■ YOUR GOAL:
Below are some records. Return exactly the lines from the one with "Given: Click the 128GB SSD storage rating bar" to the one with "Image resolution: width=1457", and nothing else.

- - - - -

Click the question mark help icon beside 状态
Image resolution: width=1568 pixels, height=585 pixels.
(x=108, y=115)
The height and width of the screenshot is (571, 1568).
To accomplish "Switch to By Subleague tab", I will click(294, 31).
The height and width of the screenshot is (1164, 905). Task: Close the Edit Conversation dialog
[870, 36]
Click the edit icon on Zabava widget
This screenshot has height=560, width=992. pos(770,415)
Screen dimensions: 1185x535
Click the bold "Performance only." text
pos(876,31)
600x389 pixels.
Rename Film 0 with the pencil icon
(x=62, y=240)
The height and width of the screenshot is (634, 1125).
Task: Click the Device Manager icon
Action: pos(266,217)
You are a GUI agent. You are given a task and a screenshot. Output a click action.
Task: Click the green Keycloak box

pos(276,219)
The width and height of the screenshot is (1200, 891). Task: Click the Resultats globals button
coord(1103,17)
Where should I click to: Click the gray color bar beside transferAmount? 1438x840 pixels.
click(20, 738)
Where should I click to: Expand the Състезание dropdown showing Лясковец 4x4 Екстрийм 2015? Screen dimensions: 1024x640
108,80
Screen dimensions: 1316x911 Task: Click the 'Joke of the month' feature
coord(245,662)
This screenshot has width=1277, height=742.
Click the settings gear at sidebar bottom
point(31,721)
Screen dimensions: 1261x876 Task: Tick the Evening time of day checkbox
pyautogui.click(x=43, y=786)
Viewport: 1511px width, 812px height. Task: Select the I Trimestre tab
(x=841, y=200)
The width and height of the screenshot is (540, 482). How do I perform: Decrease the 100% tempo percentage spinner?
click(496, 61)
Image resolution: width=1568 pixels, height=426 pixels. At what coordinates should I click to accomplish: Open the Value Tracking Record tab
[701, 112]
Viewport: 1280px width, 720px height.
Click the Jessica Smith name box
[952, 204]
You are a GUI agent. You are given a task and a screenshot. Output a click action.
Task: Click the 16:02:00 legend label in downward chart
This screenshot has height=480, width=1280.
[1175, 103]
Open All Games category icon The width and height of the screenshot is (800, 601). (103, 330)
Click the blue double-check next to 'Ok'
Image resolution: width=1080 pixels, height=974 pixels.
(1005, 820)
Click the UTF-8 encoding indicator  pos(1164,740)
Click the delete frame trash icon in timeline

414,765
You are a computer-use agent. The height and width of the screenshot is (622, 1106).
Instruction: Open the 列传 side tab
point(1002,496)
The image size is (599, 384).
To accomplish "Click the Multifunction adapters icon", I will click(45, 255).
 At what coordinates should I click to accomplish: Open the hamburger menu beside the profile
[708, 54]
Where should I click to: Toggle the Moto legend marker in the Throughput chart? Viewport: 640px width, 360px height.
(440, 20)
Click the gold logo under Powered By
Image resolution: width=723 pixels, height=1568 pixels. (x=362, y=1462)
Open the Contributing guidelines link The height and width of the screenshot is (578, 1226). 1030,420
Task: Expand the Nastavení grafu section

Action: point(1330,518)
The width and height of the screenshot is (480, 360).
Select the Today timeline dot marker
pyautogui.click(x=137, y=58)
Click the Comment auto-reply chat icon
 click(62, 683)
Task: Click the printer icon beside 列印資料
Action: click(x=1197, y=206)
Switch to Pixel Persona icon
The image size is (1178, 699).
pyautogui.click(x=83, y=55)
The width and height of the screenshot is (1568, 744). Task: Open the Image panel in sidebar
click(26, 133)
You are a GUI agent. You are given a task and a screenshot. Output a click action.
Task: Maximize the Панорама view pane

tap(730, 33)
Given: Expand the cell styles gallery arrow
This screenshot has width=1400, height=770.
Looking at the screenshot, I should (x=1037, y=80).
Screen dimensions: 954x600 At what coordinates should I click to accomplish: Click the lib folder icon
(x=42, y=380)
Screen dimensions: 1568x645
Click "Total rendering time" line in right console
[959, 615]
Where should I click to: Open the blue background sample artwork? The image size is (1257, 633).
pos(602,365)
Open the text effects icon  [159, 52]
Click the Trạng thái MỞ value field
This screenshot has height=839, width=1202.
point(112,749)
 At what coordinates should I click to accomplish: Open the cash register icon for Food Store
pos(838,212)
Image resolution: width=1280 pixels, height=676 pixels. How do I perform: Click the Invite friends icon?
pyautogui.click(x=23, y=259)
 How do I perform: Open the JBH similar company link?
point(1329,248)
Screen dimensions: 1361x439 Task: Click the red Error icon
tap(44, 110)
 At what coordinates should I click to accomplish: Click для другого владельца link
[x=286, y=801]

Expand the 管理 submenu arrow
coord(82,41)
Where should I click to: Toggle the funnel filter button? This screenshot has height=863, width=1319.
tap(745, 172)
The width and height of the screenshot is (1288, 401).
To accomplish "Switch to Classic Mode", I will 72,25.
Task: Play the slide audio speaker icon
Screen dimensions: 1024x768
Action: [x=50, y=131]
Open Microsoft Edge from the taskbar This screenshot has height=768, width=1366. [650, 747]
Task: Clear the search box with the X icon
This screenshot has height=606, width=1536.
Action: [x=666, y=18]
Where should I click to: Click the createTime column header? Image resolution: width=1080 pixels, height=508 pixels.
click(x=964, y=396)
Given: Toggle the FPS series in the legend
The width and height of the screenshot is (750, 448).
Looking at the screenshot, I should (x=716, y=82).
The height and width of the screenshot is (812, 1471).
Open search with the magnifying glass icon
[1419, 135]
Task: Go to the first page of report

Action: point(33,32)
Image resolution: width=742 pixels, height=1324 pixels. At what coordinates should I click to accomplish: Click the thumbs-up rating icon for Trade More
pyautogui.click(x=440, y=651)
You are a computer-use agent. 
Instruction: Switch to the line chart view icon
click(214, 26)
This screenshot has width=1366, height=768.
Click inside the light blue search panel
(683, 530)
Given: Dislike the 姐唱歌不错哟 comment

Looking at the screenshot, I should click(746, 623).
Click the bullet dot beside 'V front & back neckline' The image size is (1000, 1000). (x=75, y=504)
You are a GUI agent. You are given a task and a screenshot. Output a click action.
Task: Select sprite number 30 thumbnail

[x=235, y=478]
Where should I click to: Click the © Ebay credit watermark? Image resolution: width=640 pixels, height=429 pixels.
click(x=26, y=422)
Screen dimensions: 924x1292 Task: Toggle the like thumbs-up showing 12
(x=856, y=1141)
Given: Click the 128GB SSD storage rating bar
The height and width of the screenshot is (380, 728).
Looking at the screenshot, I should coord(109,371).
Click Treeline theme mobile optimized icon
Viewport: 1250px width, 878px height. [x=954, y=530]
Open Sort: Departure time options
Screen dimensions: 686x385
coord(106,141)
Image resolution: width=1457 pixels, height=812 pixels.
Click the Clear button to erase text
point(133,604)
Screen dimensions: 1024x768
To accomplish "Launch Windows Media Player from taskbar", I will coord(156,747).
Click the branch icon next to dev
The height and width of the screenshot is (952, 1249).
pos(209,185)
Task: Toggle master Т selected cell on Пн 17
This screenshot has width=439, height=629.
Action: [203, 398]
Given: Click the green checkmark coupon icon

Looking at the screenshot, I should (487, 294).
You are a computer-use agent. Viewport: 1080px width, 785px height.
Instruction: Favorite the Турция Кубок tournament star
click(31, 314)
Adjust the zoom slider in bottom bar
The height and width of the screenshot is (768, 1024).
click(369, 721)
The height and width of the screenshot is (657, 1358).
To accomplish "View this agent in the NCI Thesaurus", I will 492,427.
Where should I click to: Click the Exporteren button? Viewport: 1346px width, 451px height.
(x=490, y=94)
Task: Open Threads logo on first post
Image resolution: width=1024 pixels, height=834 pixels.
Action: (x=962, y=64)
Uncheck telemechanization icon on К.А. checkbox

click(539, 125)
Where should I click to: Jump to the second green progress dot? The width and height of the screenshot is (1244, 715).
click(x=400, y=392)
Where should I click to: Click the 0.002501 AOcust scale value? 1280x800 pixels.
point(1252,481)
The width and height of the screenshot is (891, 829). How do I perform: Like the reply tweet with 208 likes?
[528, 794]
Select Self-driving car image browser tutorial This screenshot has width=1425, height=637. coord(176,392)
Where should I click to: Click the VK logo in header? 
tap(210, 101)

- - - - -

■ RESULT OF THIS TASK:
Given: Click the 128GB SSD storage rating bar
The height and width of the screenshot is (380, 728).
Looking at the screenshot, I should coord(109,371).
Click Treeline theme mobile optimized icon
Viewport: 1250px width, 878px height. [x=954, y=530]
Open Sort: Departure time options
Screen dimensions: 686x385
coord(106,141)
Image resolution: width=1457 pixels, height=812 pixels.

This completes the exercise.